09. Docker on Linux for AI
Docker on Linux is the only configuration where GPU containers run with native performance, no virtualization layer, and direct device access. The nvidia-container-toolkit replaces the older nvidia-docker2 package.
Install Docker:
curl -fsSL https://get.docker.com | sh
sudo usermod -aG docker $USER
newgrp docker
Install the NVIDIA container toolkit:
distribution=$(. /etc/os-release && echo "$ID$VERSION_ID")

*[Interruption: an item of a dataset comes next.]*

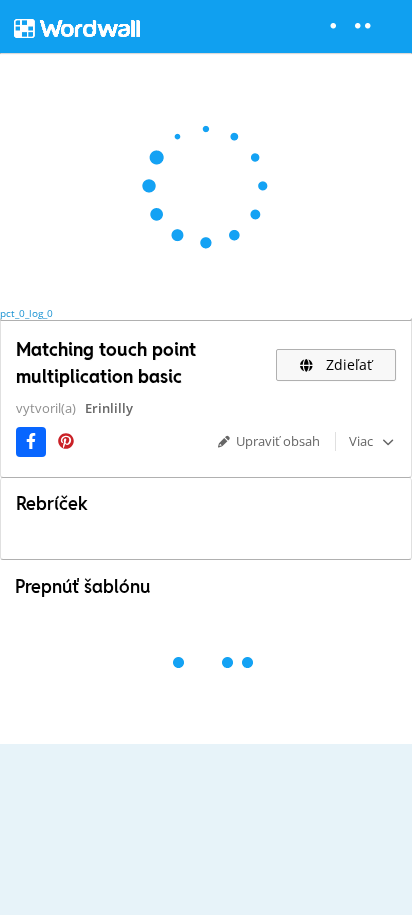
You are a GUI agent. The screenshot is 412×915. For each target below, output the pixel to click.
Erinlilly (109, 408)
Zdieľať (347, 364)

curl -fsSL https://nvidia.github.io/nvidia-container-runtime/gpgkey | \
sudo gpg --dearmor -o /usr/share/keyrings/nvidia-container-toolkit-keyring.gpg
curl -s -L https://nvidia.github.io/nvidia-container-runtime/$distribution/nvidia-container-runtime.list | \
sudo sed 's#deb https://#deb [signed-by=/usr/share/keyrings/nvidia-container-toolkit-keyring.gpg] https://#g' | \
sudo tee /etc/apt/sources.list.d/nvidia-container-runtime.list
sudo apt update
sudo apt install nvidia-container-toolkit
sudo systemctl restart docker
Test GPU passthrough:
docker run --rm --gpus all nvidia/cuda:12.4.0-base-ubuntu22.04 \
nvidia-smi
Test a full inference container:
docker run --rm --gpus all \
-v /path/to/models:/models \
ghcr.io/ggerganov/llama.cpp:server \
./server -m /models/mistral-7b-q4_k_m.gguf -ngl 99 -host 0.0.0.0
Failure mode: docker run --gpus all returns docker: Error response from daemon: could not select runtime: nvidia-container-runtime not found. The container runtime hook was not registered. Run sudo nvidia-ctk runtime configure --runtime=docker and restart Docker.
Failure mode: GPU device not found inside container. Check docker run --rm --gpus all ubuntu nvidia-smi works but a specific image fails. The failing image was built without CUDA base layers. Rebuild it with FROM nvidia/cuda:12.4.0-runtime-ubuntu22.04.
Failure mode: Docker fails to start after installing the container toolkit. docker ps returns Cannot connect to the Docker daemon. The nvidia-container-runtime package may have installed conflicting dependencies. Check apt list --installed | grep nvidia and remove conflicting packages.
Local verification checkpoint
Run the smallest example from this chapter in a local workspace and record the package version, runtime, data path, and observed output. If the result depends on model size, vector count, CPU/GPU backend, or available memory, note that constraint beside the exercise so the lesson remains reproducible.
Install Docker and the NVIDIA container toolkit, verify GPU access inside a container with nvidia-smi, and run a llama.cpp server container with GPU offloading.